Как произошло совпадение понятий "добрее" и "лучше"? Для решения этого вопроса Ницше естественно обращается к истории. Но фактически или, вернее, псевдофактическая часть этого его исторического экскурса решительно ничего не стоит. Она в такой степени произвольна, фантастична и противоречива, что над нею можно бы было и еще сильнее посмеяться, чем это сделал Макс Нордау , особенно если заняться сравнением всего, разбросанного по этому предмету в разных сочинениях Ницше, в том числе в отдельных афоризмах. Мы, однако, этим не станем заниматься и ограничимся лишь самыми общими чертами, рисующими основную мысль.

Когда-то где-то жили люди (иногда это греки, иногда римляне, иногда германцы), по своим инстинктам подобные хищным зверям. Они были сильны телом и духом, храбры, воинственны, кровожадны, чувственны, властолюбивы, искали опасностей как случая проявить свою через край бьющую силу и наслаждений как случая ее растратить. Как они жили между собой, не известно: иногда следует думать, что они избегали всяких сношений между собой и жили в одиночку, собираясь в орды или шайки только для грабежа, разбоя, войны, а иногда выходит так, что они проявляли во взаимных отношениях "добрые" качества, которые и ныне добродетелями считаются. В конце концов, однако, их мораль, то есть их понятия о добре и зле, о нравственно одобрительном и неодобрительном, резко отличались от наших теперешних. Злое, то есть злобное, отнюдь не значило для них "дурное", равно как "доброе" не значило "хорошее". Совсем даже напротив. И вот они столкнулись с другой расой, более слабой, победили ее и обратили в рабство. Мораль рабов, слабых, придавленных, естественно, отличалась от морали господ. Господа победители считали нравственно одобрительными, высшими, лучшими качествами храбрость, жестокость, чувственность, властолюбие, открытость во всех действиях – потому что им нечего стесняться было – и, следовательно, правдивость. Добродетели рабов-побежденных были совершенно противоположны, сообразно тому, что указывало им их придавленное положение: они должны были жаться друг к другу и воспитывать в себе так называемую любовь к ближнему, мягкость, осторожность, умеренность, хитрость.

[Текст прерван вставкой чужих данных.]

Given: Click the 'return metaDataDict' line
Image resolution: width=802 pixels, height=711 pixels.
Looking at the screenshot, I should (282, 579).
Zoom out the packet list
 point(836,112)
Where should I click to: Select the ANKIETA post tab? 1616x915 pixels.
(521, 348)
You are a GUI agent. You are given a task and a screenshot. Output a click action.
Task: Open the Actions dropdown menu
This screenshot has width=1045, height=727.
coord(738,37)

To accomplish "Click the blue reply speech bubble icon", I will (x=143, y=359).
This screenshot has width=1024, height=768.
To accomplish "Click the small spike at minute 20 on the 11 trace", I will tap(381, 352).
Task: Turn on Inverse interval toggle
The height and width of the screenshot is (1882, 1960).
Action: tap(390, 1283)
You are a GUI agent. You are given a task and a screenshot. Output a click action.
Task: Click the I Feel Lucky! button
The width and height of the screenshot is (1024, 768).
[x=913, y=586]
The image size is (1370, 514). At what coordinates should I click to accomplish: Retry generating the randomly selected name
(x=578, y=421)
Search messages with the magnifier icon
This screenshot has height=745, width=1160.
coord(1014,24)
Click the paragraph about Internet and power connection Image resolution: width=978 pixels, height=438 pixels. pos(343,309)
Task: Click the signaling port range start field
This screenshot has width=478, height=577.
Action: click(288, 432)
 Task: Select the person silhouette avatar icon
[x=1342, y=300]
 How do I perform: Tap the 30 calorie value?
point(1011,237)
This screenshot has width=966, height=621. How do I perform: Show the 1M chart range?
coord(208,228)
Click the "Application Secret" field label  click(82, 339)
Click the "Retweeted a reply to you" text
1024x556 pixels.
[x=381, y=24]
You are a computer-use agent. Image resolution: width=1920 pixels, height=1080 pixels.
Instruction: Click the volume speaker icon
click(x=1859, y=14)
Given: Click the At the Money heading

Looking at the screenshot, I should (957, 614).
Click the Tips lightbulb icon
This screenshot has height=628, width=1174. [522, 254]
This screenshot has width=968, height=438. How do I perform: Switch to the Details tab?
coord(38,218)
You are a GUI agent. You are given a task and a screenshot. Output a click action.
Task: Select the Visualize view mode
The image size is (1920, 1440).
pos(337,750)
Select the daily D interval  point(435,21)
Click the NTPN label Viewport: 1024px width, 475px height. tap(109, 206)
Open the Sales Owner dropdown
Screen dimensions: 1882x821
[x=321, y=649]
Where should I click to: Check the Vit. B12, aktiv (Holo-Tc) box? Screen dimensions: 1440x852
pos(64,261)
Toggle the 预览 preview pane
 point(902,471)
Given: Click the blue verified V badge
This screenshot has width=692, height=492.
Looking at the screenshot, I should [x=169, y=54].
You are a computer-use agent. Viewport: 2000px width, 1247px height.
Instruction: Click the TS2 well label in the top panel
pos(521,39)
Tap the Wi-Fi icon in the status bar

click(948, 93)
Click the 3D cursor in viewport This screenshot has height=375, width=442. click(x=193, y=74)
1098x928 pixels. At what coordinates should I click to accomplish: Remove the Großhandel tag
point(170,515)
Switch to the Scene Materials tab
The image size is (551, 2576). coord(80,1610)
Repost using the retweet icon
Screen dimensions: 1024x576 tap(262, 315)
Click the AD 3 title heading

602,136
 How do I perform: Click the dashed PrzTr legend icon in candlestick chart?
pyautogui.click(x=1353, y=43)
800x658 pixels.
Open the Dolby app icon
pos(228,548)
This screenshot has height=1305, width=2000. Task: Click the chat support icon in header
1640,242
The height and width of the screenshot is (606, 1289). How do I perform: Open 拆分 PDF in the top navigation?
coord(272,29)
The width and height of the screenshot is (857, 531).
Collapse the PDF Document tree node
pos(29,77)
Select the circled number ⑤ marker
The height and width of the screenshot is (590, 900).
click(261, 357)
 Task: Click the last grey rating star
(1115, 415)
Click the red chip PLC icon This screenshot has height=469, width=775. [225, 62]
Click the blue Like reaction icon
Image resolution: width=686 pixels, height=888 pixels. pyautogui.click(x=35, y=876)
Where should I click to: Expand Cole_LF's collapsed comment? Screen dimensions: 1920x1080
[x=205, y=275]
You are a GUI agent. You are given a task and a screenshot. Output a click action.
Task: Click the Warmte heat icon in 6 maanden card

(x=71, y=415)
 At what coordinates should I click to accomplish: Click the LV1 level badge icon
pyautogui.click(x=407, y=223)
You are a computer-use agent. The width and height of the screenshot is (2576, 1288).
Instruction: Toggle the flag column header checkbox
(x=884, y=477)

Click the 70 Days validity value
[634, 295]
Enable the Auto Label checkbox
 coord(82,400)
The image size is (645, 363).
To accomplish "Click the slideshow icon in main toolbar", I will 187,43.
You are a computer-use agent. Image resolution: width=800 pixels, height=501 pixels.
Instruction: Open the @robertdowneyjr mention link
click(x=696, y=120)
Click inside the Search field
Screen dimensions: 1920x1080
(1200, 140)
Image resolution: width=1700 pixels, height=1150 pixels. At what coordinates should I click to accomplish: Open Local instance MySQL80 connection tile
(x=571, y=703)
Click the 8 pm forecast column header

Здесь я не могу удержаться, чтобы не привести одного не замеченного Максом Нордау историко-антропологического курьеза. Победоносная раса, сильная, храбрая, жестокая, была белокура, а побежденная, слабая, трусливая – темнокожа и черноволоса ("Zur Genealogie der Moral", 8), и Ницше часто говорит о "великолепном, жаждущем добычи и победы белокуром животном". А между тем, в одном из своих афоризмов он предлагает следующую изумительную гипотезу: не объясняется ли темнокожесть частыми, в течение веков, припадками злобы, вызывающими прилив крови в коже, а белая кожа – столь же частыми приступами страха, сопровождаемого бледностью? ("Morgenrothe", 221).